Work request
Below are records that contain pictures; transcribe the text exactly and omit the pictures.

(Beginning of Study material)

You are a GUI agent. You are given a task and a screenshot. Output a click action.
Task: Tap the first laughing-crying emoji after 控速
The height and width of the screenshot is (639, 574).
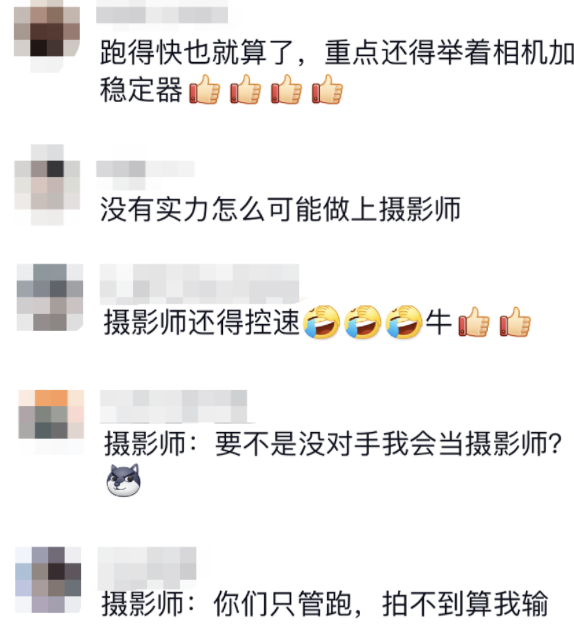[x=322, y=322]
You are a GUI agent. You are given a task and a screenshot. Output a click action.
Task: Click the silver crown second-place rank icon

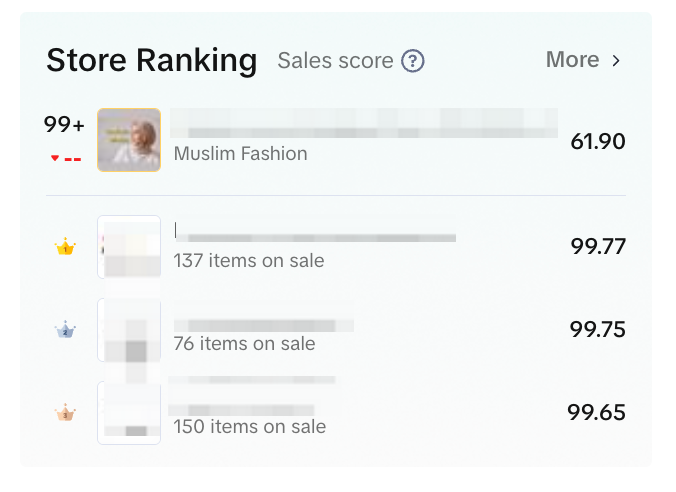(65, 330)
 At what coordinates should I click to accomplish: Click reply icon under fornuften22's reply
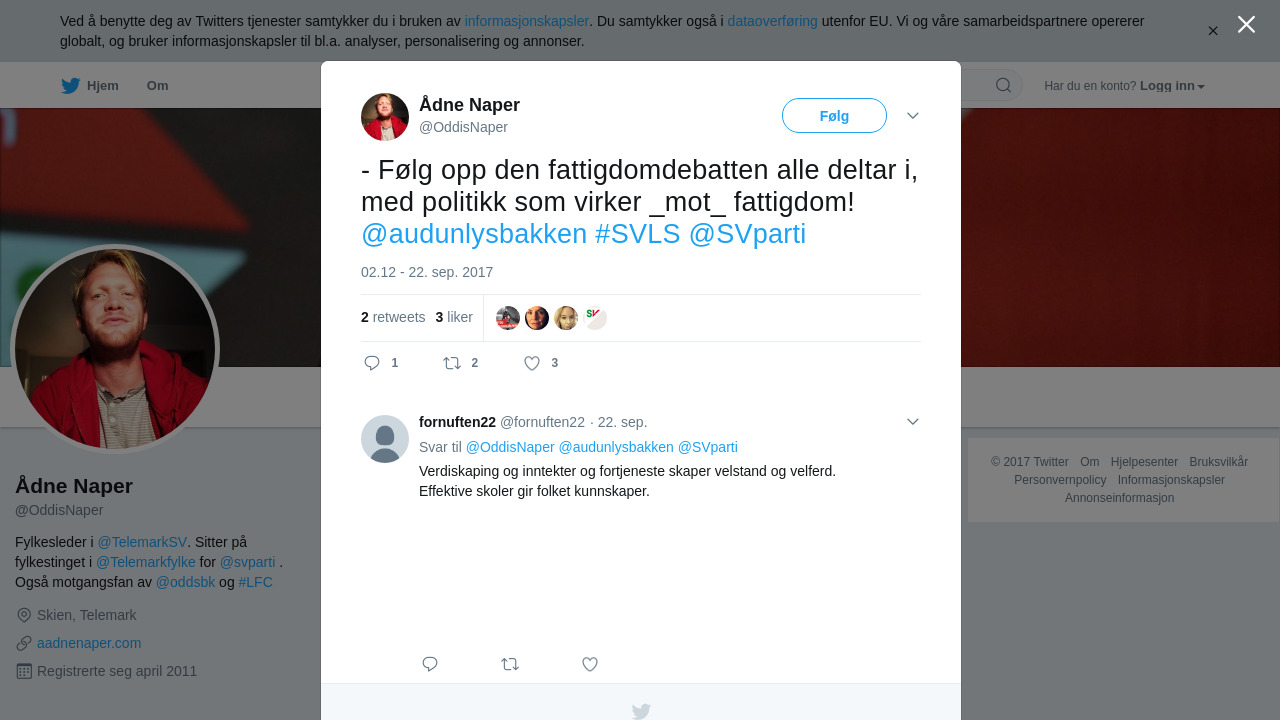tap(430, 664)
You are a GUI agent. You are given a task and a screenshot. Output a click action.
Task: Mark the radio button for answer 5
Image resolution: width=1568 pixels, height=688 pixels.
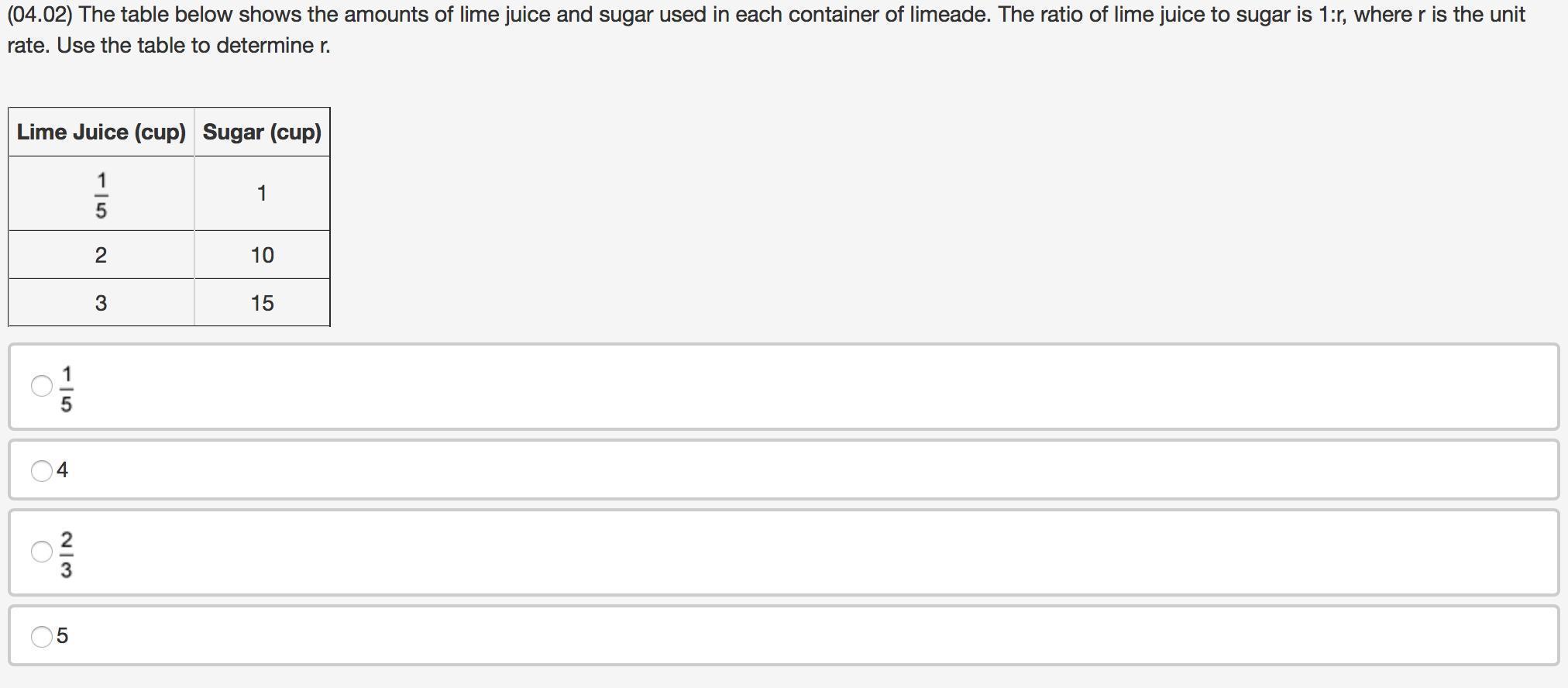click(x=41, y=636)
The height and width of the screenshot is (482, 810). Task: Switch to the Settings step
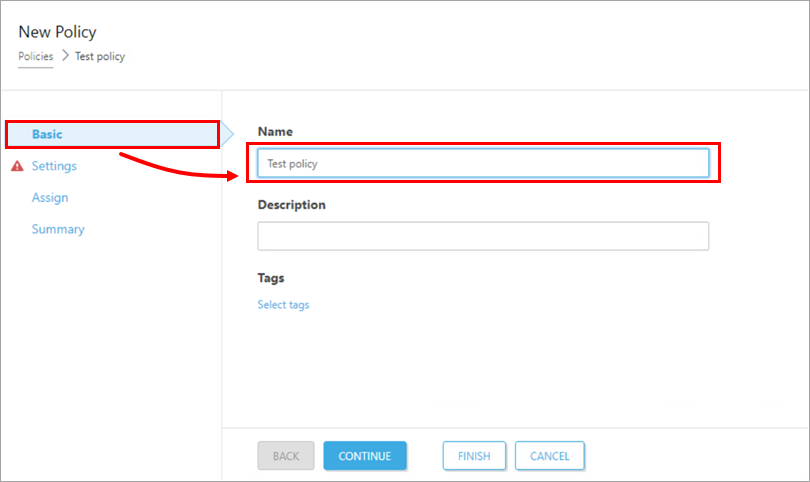(x=54, y=166)
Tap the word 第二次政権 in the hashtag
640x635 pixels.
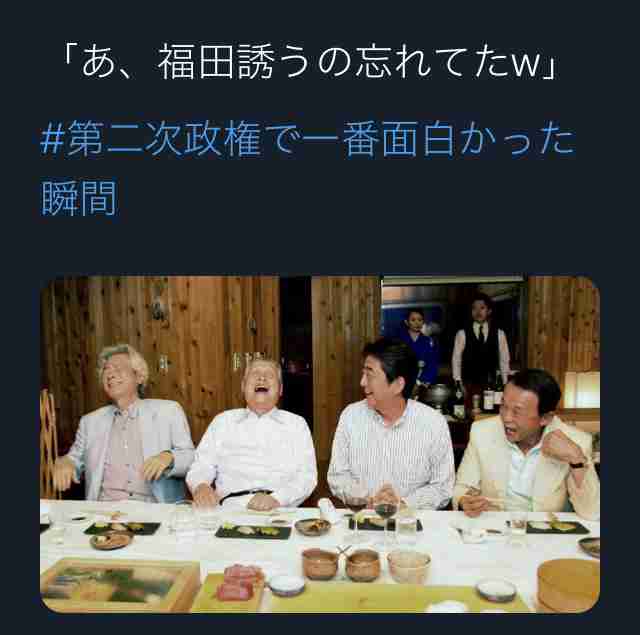(x=163, y=139)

(End of Study material)

Result
You are a GUI agent. You are given a task and a screenshot. Output a click action.
Task: Tap the first laughing-crying emoji after 控速
The height and width of the screenshot is (639, 574).
[x=322, y=322]
You are a GUI agent. You are given a task and a screenshot. Output a click action.
Task: Click the silver crown second-place rank icon

(65, 330)
 At what coordinates should I click to accomplish: Click reply icon under fornuften22's reply
tap(430, 664)
You are a GUI agent. You are given a task and a screenshot. Output a click action.
Task: Mark the radio button for answer 5
Image resolution: width=1568 pixels, height=688 pixels.
click(x=41, y=636)
The height and width of the screenshot is (482, 810). Task: Switch to the Settings step
(x=54, y=166)
Tap the word 第二次政権 in the hashtag
640x635 pixels.
(x=163, y=139)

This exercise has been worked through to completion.